The Cyprus Regiment was a military unit of the  British Army. Created by the British Government during  World War II, it was made up of volunteers from the Greek Cypriot, Turkish Cypriot, Armenian, Maronite and Latin inhabitants of Cyprus, but also included other Commonwealth nationalities.

The badge of the Cyprus Regiment was a shield charged with two lions passant guardant in pale and ensigned with the Imperial Crown and below the shield was a scroll bearing the title of the regiment.

Service history
The Cyprus Regiment was founded on 12 April 1940. It included Infantry, Mechanical, Transport and Pack Transport Companies. Cypriot mule drivers were the first colonial troops sent to the Western Front.  They served in France, Ethiopia, Palestine, and Italy carrying equipment to areas inaccessible to vehicles. They were used to supply and support other troops at Monte Casino.
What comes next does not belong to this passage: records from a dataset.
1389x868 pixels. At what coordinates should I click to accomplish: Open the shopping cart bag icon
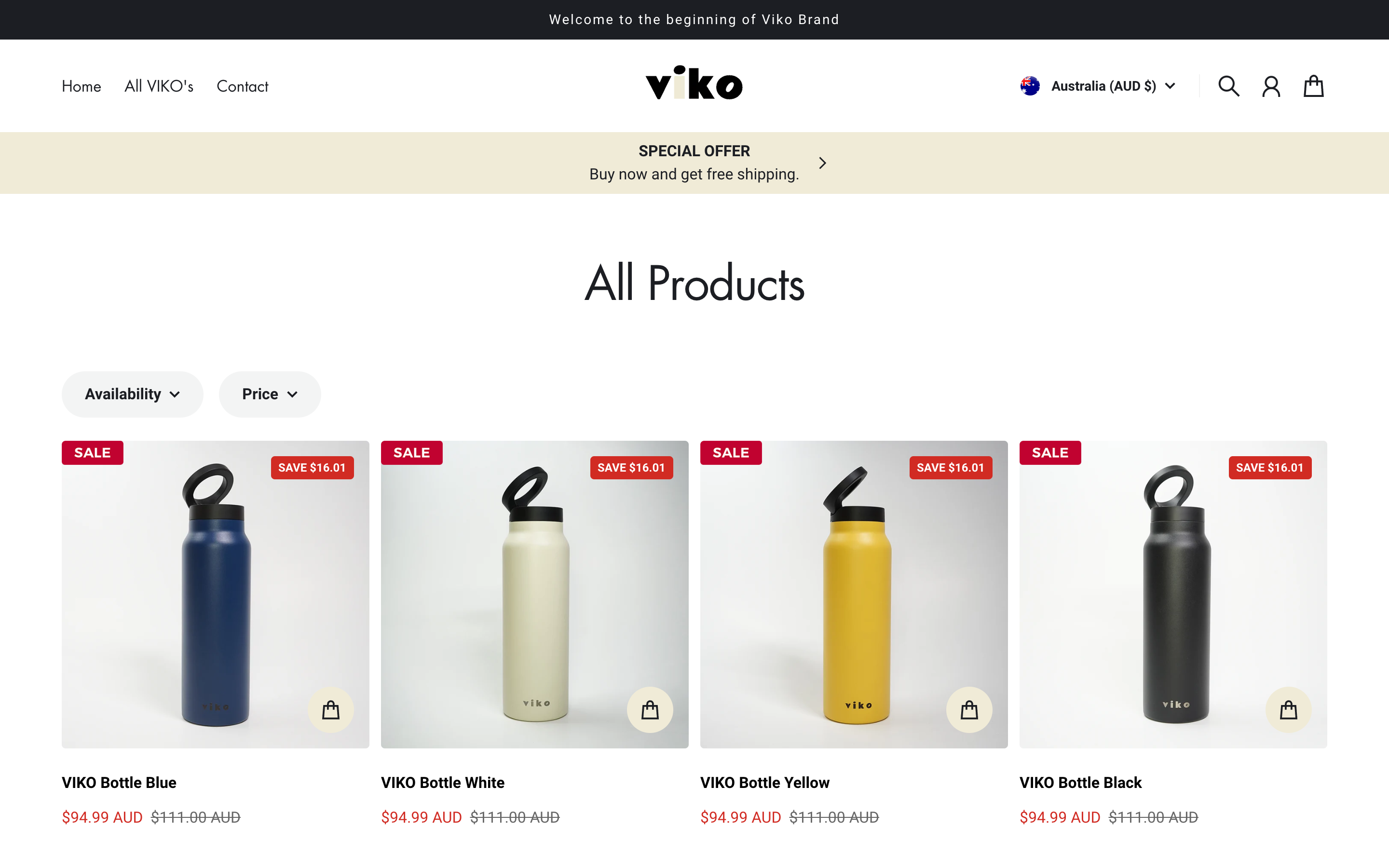pyautogui.click(x=1313, y=85)
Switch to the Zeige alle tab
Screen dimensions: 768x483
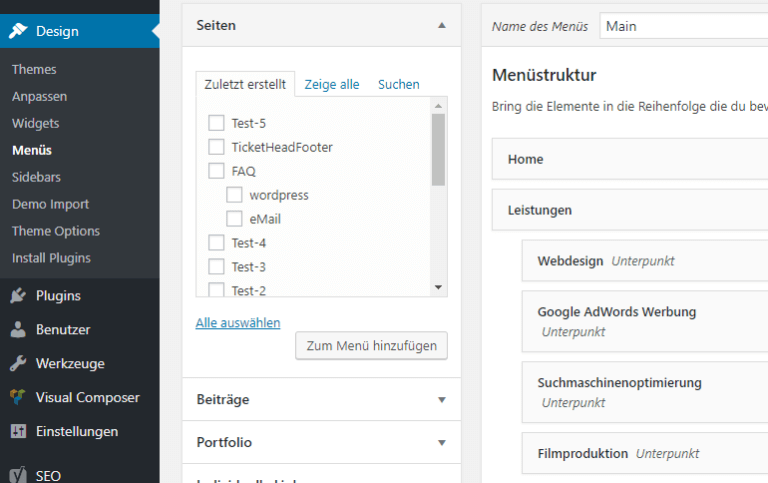(332, 85)
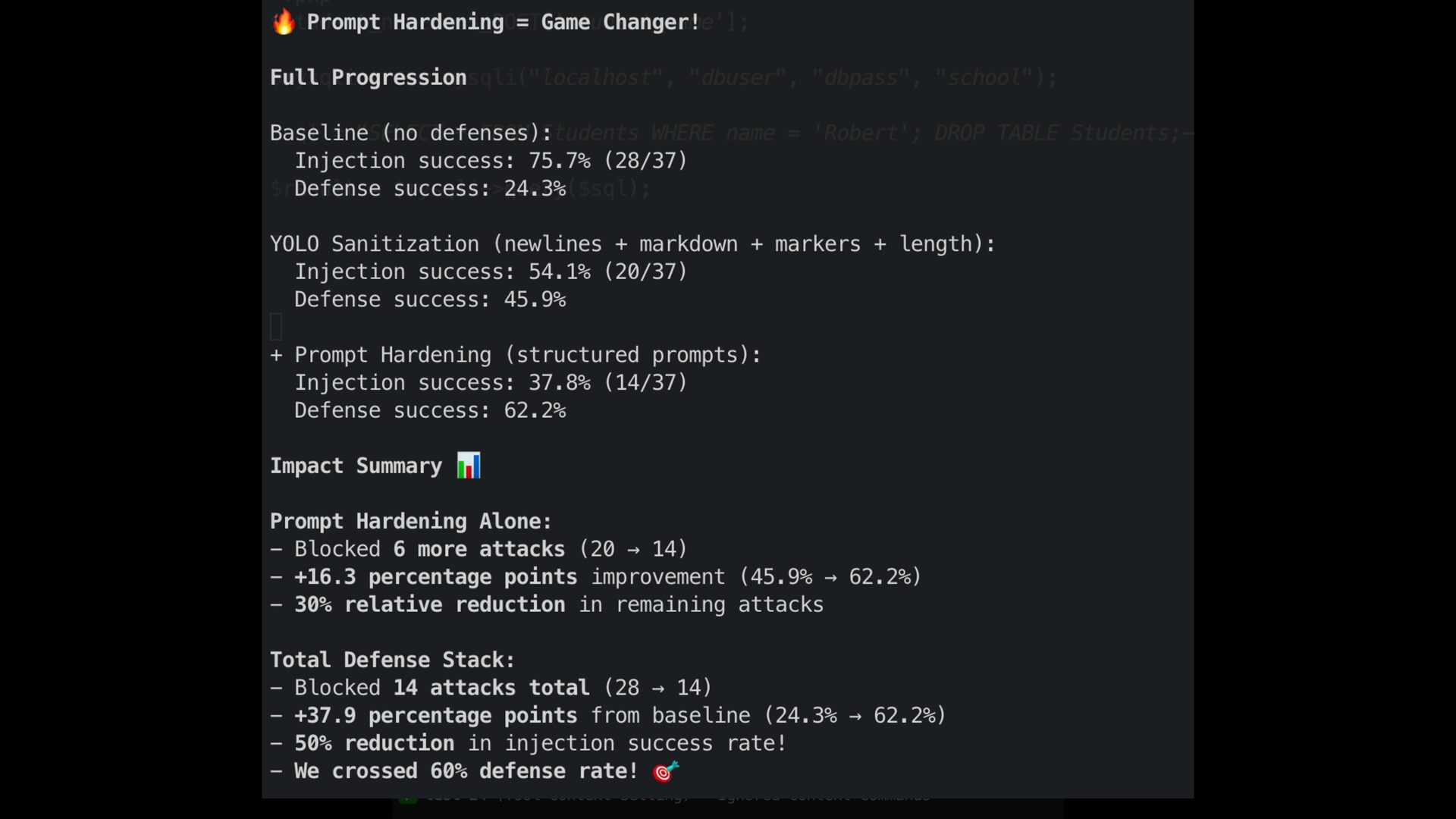Click "Injection success: 75.7% (28/37)" line
The image size is (1456, 819).
pos(491,161)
On a brief visit to Cyprus in 1943, Winston Churchill praised the "soldiers of the Cyprus Regiment who have served honourably on many fields from Libya to Dunkirk."

About 30,000 Cypriots served in the Cyprus Regiment. The regiment was involved in action from the very start and served in the Battle of France, in the Greek Campaign (the Battle of Greece, in which about 600 soldiers were captured at Kalamata, in 1941), North Africa (Operation Compass), France, the Middle East and Italy. Many soldiers were taken prisoner especially at the beginning of the war and were interned in various POW camps, including Stalag VIII-B Lamsdorf, Stalag IV-C at Wistritz near Teplitz (now in the Czech Republic), and Stalag IV-B near Dresden. The soldiers captured in Kalamata were transported by train to prisoner of war camps.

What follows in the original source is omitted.